Bacillus subtilis, sometimes referred to as hay bacillus, is a gram-positive bacteria that’s found in the human gastrointestinal tract as well as the soil.

Just like the other probiotics on this list, B. subtilis plays a critical role in digestion.

More specifically, this bacteria aids in gut motility.

But another important role that this bacteria plays, and perhaps one that’s more important to hair growth, is as an aid in metabolic functioning (16).

Metabolism is the act of turning the food you eat into usable energy for your body. Energy is necessary for all cellular functions, including hair growth.

This probiotic has been shown to “increase[] the apparent metabolism of crude protein, crude fat, dry matter, and organic matter (17).” These results suggest greater metabolic efficiency and nutrient absorption.

Where to Get Probiotics

Yogurt, kefir, saurkraut, and tempeh are some of the best sources of natural probiotics.

You may be wondering:

“Are probiotic supplements just as good?”

According to Gail Cresci, PhD, RD, the answer is no.

While probiotic supplements can certainly bridge the gap, there is one thing they’re missing: short-chain fatty acids.

Fatty acids are released as a by-product of naturally-consumed probiotics.

According to Dr. Cresci, these fatty acids can lend their own anti-inflammatory and immune-boosting properties.

So, which foods are the best sources of probiotics?

Food Sources

Probiotics are found in abundance in many fermented foods (19). These include:

  • Yogurt
  • Buttermilk
  • Kefir
  • Tempeh
  • Certain cheeses (such as asiago and brie)
  • Kimchi
  • Sauerkraut
  • Miso

And the list goes on.

Yogurt, sauerkraut, and pickles
Fermented foods (like yogurt and sauerkraut) and pickled foods (like pickles) are the best source of probiotics.

By adding a few servings of probiotic foods to your diet every week, you can get the necessary amount of live organisms to benefit your gut.

Why Prebiotics Matter

I’ve briefly mentioned prebiotics above. Now, let’s discuss why prebiotics matter just as much as probiotics.

Probiotics are living microorganisms and, as such, they need certain things to survive.

One thing that they absolutely need is food.

Prebiotics are the food that probiotics can easily and most effectively consume.

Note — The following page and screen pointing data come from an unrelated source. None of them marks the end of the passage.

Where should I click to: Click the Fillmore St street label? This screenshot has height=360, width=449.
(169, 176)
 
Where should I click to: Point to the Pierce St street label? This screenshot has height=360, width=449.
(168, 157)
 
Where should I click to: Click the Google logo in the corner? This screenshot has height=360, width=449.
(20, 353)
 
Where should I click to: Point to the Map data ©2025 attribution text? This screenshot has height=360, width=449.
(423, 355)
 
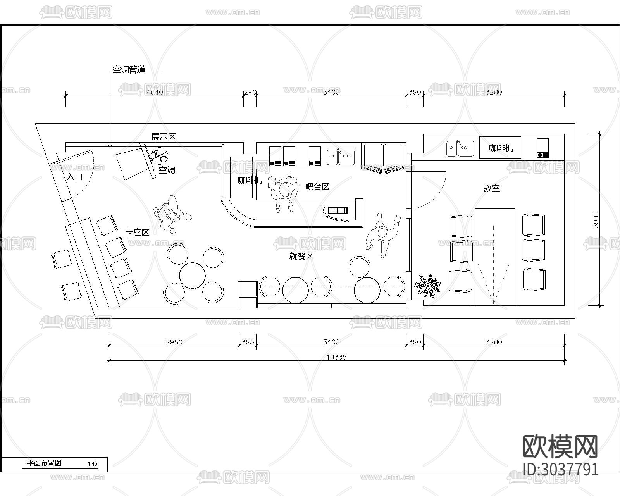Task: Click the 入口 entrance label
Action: pyautogui.click(x=75, y=177)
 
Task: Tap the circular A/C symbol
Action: pyautogui.click(x=159, y=156)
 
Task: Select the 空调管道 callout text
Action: pyautogui.click(x=129, y=70)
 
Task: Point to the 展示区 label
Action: pyautogui.click(x=164, y=137)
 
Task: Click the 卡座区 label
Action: pyautogui.click(x=138, y=232)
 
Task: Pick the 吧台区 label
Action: pyautogui.click(x=317, y=187)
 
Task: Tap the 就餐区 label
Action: pyautogui.click(x=301, y=256)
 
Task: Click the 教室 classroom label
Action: pyautogui.click(x=491, y=188)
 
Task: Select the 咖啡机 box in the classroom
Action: pyautogui.click(x=500, y=148)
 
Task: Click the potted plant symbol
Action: pyautogui.click(x=428, y=285)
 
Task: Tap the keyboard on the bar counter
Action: pyautogui.click(x=338, y=210)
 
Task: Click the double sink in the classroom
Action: pyautogui.click(x=460, y=148)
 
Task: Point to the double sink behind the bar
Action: pyautogui.click(x=341, y=157)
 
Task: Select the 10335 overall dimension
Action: pyautogui.click(x=336, y=357)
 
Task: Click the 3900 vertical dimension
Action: pyautogui.click(x=596, y=220)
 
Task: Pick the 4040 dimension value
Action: pyautogui.click(x=155, y=92)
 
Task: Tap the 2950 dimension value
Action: pyautogui.click(x=174, y=342)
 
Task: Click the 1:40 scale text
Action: pyautogui.click(x=93, y=464)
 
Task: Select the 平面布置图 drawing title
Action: pyautogui.click(x=44, y=463)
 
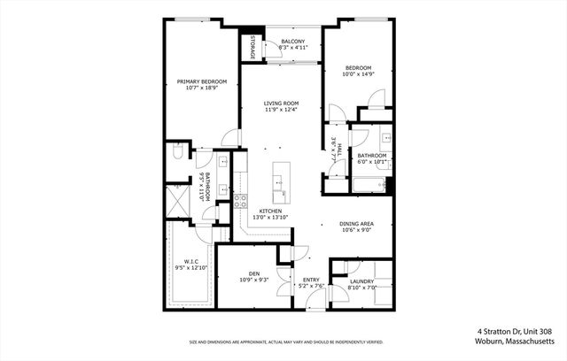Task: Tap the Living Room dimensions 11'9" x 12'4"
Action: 280,111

And this helps to strengthen the probiotics within your system so they can do their best.

So, how can you add prebiotics to your diet?

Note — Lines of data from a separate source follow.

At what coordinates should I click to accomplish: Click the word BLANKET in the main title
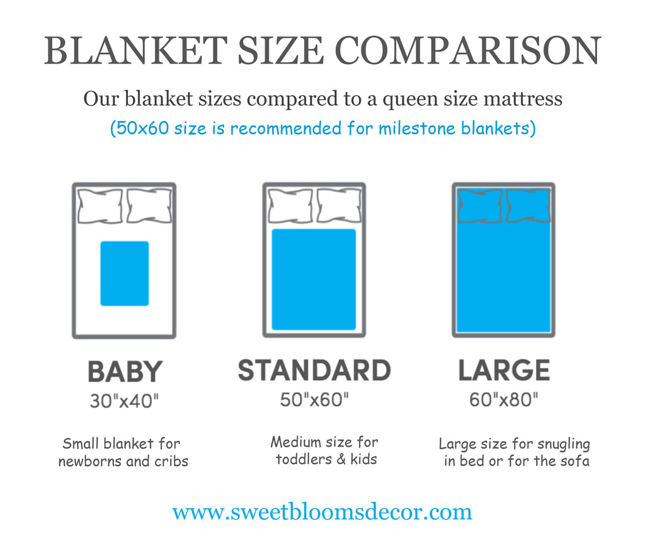point(136,50)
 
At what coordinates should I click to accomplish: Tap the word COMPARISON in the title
point(468,50)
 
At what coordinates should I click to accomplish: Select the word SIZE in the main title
point(281,50)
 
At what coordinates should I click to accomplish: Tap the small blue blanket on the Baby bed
point(125,273)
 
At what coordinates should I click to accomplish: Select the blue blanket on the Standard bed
point(314,279)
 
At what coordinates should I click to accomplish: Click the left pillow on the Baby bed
point(100,206)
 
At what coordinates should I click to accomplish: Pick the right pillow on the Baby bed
point(149,206)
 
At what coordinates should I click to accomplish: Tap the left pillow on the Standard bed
point(290,206)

This fiber can be found naturally in wheat, oats, soy, garlic, onions, and asparagus (20).

If you’re taking a probiotic supplement, you can likely also take a prebiotic supplement to complement it.

Probiotic Topical Treatments: Are They Worth It?

With an increasing interest in probiotics for skin and hair health, there has been a plethora of probiotic topical treatments released on the market.

Hair masks, shampoos, and conditioners are just a few kinds.

But, are they worth it? Do they actually work?

Unfortunately, there isn’t any research to review. So let’s consider what we do know.

We know that poor gut health can contribute to poor immune functioning and chronic inflammation. We also know that these can trigger hair loss if left untreated.

What does this tell us? Well the fact is that probiotics are more helpful when consumed than when applied.

This doesn’t mean that topical probiotics can’t have their benefits.

Topical probiotic treatments likely have other ingredients that are beneficial for hair growth.

For example, antioxidants are found in many cosmetic products. Antioxidants have been proven to fight signs of aging, and perhaps even promote hair growth (21, 22).

So, what’s my recommendation?

Consumption of probiotic foods if your best bet if you’re looking for the most effective way to use them for hair growth.


Health professionals and laypeople alike recommend probiotics as a way to “supercharge” your health.

They have many benefits, especially as they relate to digestion and the immune system.

But are they the best option for hair growth?

While you wouldn’t want to rely on probiotics alone to treat your hair loss, they can be a great addition to an otherwise healthy lifestyle.

And while they may not regrow your hair directly, they can contribute to overall follicle health.

If you are suffering with hair loss, the first step is to seek medical advice and get a hair loss diagnosis, after which your doctor may prescribe you an FDA-approved treatment such as minoxidil or finasteride.